__Required action__. Which lines run from the line with "Forums (123, 106)" through the line with "Privacy policy (846, 1311)" in the entries below? Print them exactly, both ends included, and nothing more.

__Data section__.

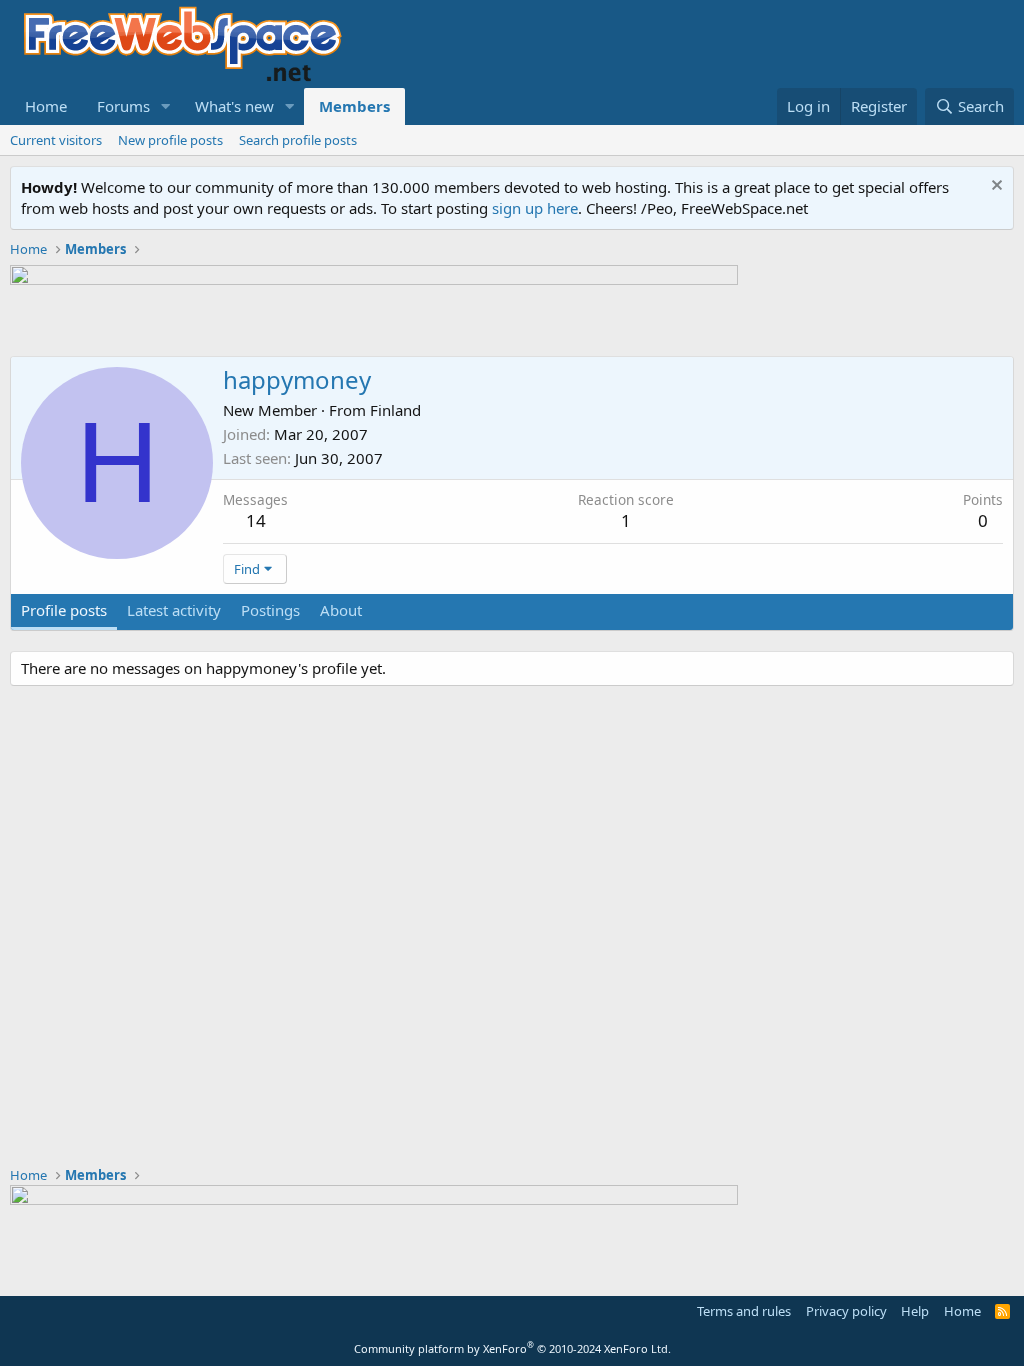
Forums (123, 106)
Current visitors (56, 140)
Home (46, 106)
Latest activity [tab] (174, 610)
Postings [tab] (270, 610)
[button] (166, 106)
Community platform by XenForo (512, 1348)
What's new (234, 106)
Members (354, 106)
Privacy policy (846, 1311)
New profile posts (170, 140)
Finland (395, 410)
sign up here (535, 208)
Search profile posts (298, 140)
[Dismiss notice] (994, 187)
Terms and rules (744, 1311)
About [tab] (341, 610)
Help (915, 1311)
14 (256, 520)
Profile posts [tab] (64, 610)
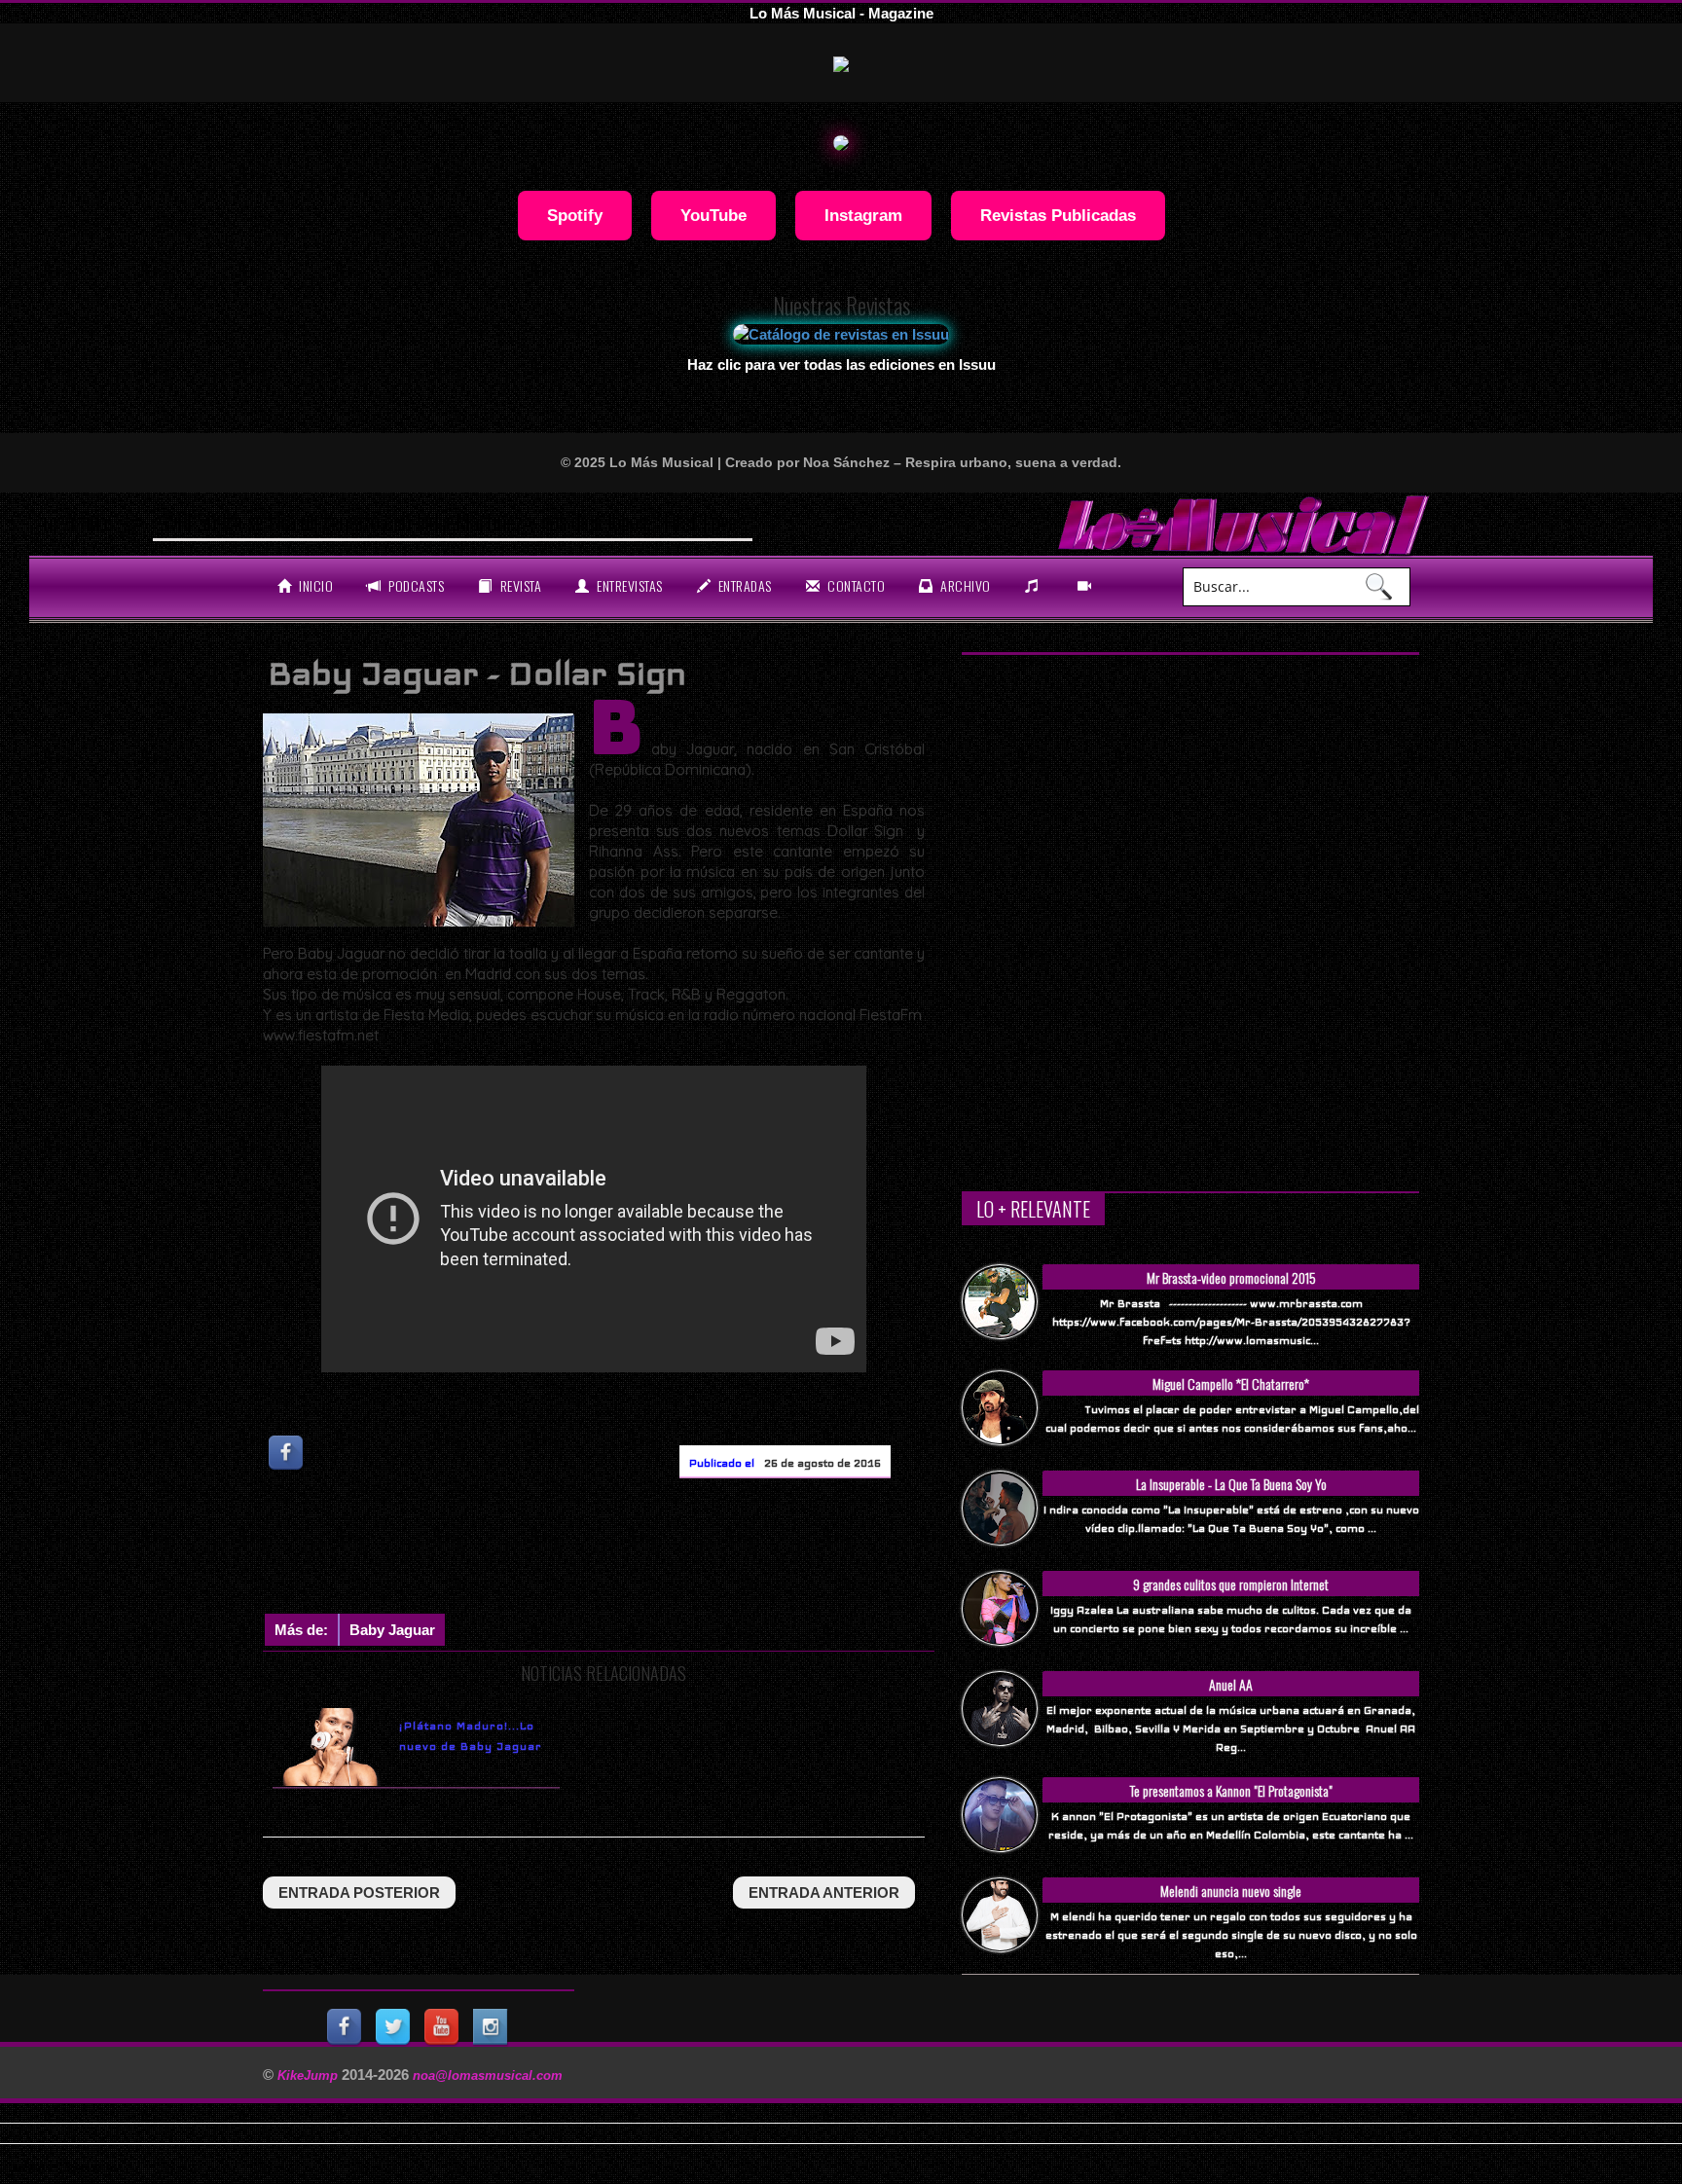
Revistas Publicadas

==

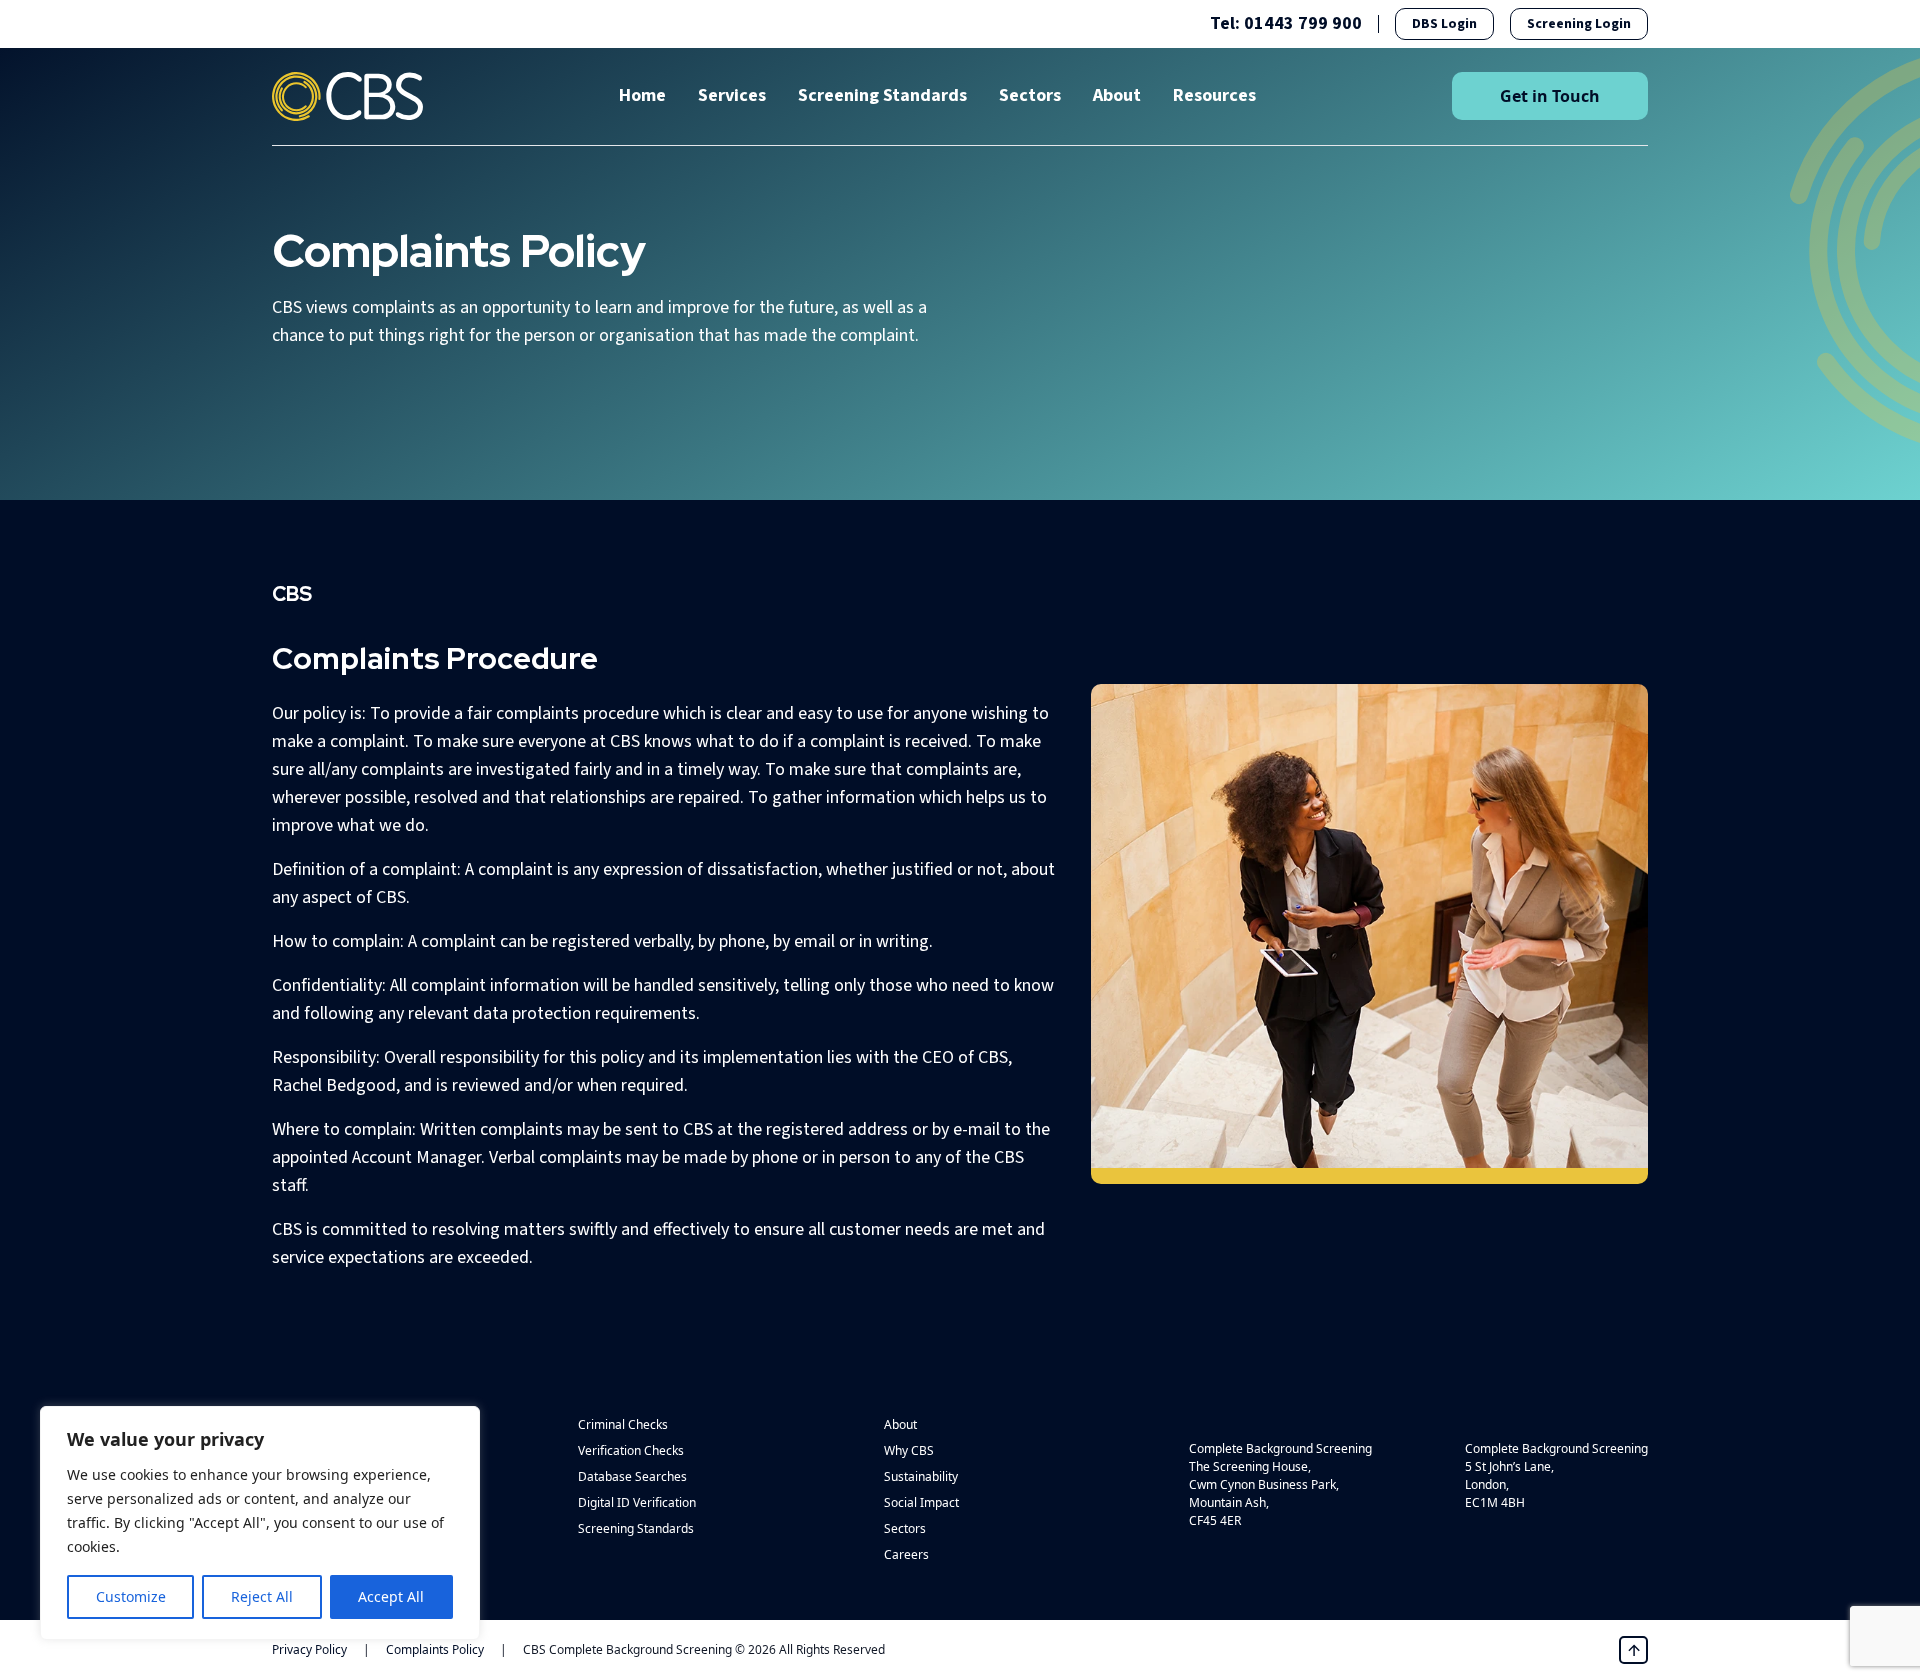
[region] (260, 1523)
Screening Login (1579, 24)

---

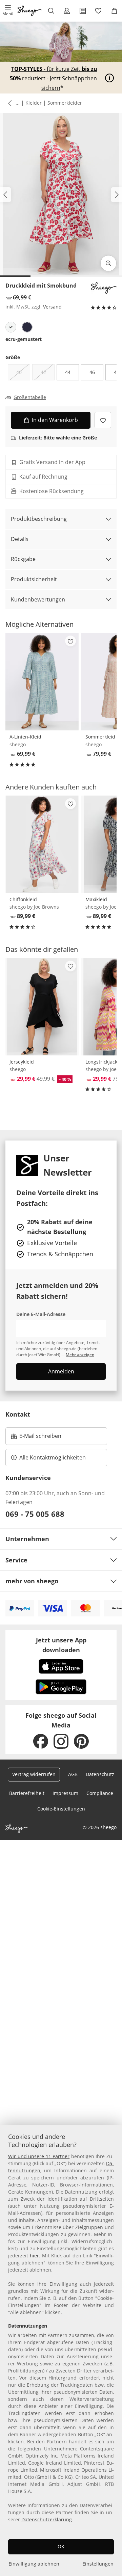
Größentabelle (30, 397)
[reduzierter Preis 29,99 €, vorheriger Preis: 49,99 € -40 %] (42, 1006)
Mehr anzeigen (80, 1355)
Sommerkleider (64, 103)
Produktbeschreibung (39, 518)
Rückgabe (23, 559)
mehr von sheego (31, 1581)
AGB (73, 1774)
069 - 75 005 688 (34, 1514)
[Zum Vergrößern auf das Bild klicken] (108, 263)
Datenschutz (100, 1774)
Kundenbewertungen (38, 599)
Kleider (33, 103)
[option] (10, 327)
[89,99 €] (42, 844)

__Solved exercise__.
Forums (123, 106)
Current visitors (56, 140)
Home (46, 106)
Latest activity [tab] (174, 610)
Postings [tab] (270, 610)
[button] (166, 106)
Community platform by XenForo (512, 1348)
What's new (234, 106)
Members (354, 106)
Privacy policy (846, 1311)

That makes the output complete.